# Extrait:
·····
Sous l’égide d’une « théorie critique », un concept critique de « spectacle » est produit (Thèse 203), dont l’objet est de définir cette longue période de l’Histoire ayant présidé à la « négation de la vie » humaine et à la perte de sa qualité du fait de la « forme marchandise » élargie (préface à la troisième édition, 1992). Quel est le cours de ce processus ? Le déploiement de la force « spectaculaire », tant comme mode de production industrielle que comme technique de gouvernement : « La critique qui atteint la vérité du spectacle le découvre comme la négation visible de la vie ; comme une négation de la vie qui est devenue visible » (Thèse 10). Les spectacles, engagés dans cette histoire, ne se contentent plus de muer le réel en images. Les images sont devenues des êtres réels, des représentations indépendantes, qui provoquent des effets hypnotiques (Thèse 18).
·····
# Énoncé 1:
D'après l'extrait sur le spectacle, quels effets les images devenues des représentations indépendantes provoquent-elles ?
# Énoncé 2:
Prolongez l'extrait sur le spectacle en reprenant juste après sa dernière phrase.

# Données présentées:
·····
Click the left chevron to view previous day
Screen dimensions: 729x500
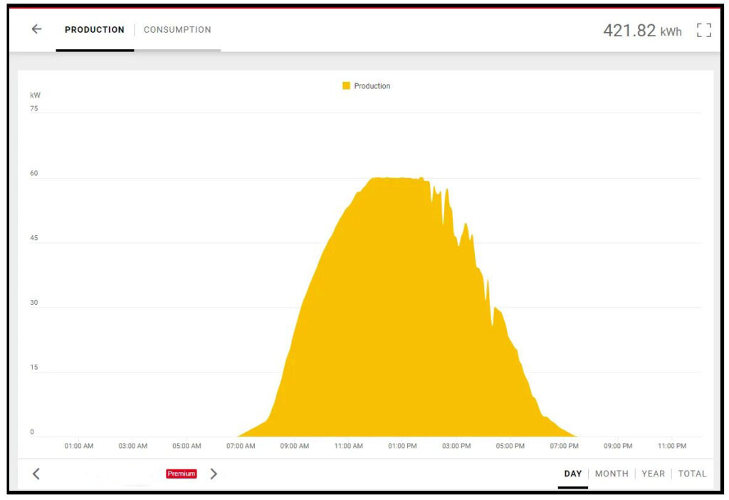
·····
# Corrigé 1:
Des effets hypnotiques.

# Corrigé 2:
Comment ne pas admettre alors que les spectacles passent désormais pour les gardiens du sommeil des consciences (Thèse 21) ? Ils maintiennent la séparation entre les citoyennes et les citoyens et la réalité des divisions et de l’aliénation, en maintenant l’illusion de l’unité. Il peut alors s’agir autant de la publicité qui engendre l’aliénation du spectateur au profit de l’objet contemplé (qui est le résultat de sa propre activité inconsciente), que des spectacles artistiques pour peu qu’ils s’insèrent dans les images dominantes du besoin (Thèse 30).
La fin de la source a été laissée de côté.